APOC1⁺IFI30⁺ TAMs orchestrate colorectal cancer liver metastasis by coupling cholesterol biosynthesis with secretion of immunosuppressive factors
摘要
Tumor-associated macrophages (TAMs) play a crucial role in colorectal cancer (CRC) metastasis, particularly in the establishment of the liver metastatic niche. TAMs facilitate metastasis by enabling epithelial-mesenchymal transition (EMT) and suppressing anti-tumor immunity. While their roles in primary tumors have been extensively investigated, their functions at metastatic sites remain poorly understood.

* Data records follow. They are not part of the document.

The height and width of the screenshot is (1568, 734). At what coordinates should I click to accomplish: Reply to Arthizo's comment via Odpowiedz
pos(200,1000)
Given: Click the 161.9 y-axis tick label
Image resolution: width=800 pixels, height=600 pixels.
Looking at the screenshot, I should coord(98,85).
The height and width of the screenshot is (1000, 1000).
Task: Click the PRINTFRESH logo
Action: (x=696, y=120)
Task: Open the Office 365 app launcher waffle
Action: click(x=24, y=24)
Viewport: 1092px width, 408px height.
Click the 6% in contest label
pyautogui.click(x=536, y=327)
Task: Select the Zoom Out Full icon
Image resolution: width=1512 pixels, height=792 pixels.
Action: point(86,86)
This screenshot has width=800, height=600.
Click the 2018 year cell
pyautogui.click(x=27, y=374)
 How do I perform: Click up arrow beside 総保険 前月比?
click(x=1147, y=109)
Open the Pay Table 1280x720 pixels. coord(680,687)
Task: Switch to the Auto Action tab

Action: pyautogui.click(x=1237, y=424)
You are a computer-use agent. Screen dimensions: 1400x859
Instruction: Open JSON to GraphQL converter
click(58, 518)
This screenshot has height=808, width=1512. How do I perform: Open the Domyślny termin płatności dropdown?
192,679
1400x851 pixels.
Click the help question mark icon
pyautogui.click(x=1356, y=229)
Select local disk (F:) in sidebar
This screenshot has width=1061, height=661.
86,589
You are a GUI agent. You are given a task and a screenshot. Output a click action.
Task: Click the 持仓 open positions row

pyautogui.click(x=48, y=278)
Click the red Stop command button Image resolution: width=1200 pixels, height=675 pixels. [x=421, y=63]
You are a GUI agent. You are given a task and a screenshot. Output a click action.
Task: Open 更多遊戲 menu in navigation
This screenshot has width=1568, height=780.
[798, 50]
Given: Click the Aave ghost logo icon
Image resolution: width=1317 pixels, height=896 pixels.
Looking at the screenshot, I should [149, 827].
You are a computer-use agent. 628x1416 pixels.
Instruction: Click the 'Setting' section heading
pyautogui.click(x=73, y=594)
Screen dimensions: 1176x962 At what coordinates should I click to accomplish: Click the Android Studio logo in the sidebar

In this study, we analyzed the single-cell RNA sequencing data from 46 CRC patients, encompassing 402,972 cells, to identify macrophage subsets associated with liver metastasis. A distinct population of APOC1+ IFI30+ TAMs was identified and found to be significantly enriched in metastatic liver lesions. Compared to primary tumors (PT), the number of APOC1+ IFI30+ TAMs significantly increased at liver metastatic sites after CRC cells metastasized to the liver. We employed spatial transcriptomics to validate the above conclusions. These TAMs exhibited significantly enhanced immunosuppressive capacity and cholesterol synthesis metabolism. Further investigation showed that TAMs within metastatic niches reprogram the mevalonate pathway to enhance cholesterol synthesis, characterized by upregulation of key genes such as HMGCR and ACAT1/2. These TAMs act on surrounding tumor cells by secreting cholesterol and cytokines such as TNFSF12, TGFB1, MIF and LGALS9, thereby enhancing tumor adhesion and proliferation and creating an immunosuppressive microenvironment to continuously support tumor growth. Our findings provided new insights into the complex interactions among TAMs, immune cells, and tumor cells within CRC metastatic microenvironment, highlighting potential therapeutic targets to disrupt TAMs-mediated immune evasion and metastatic progression.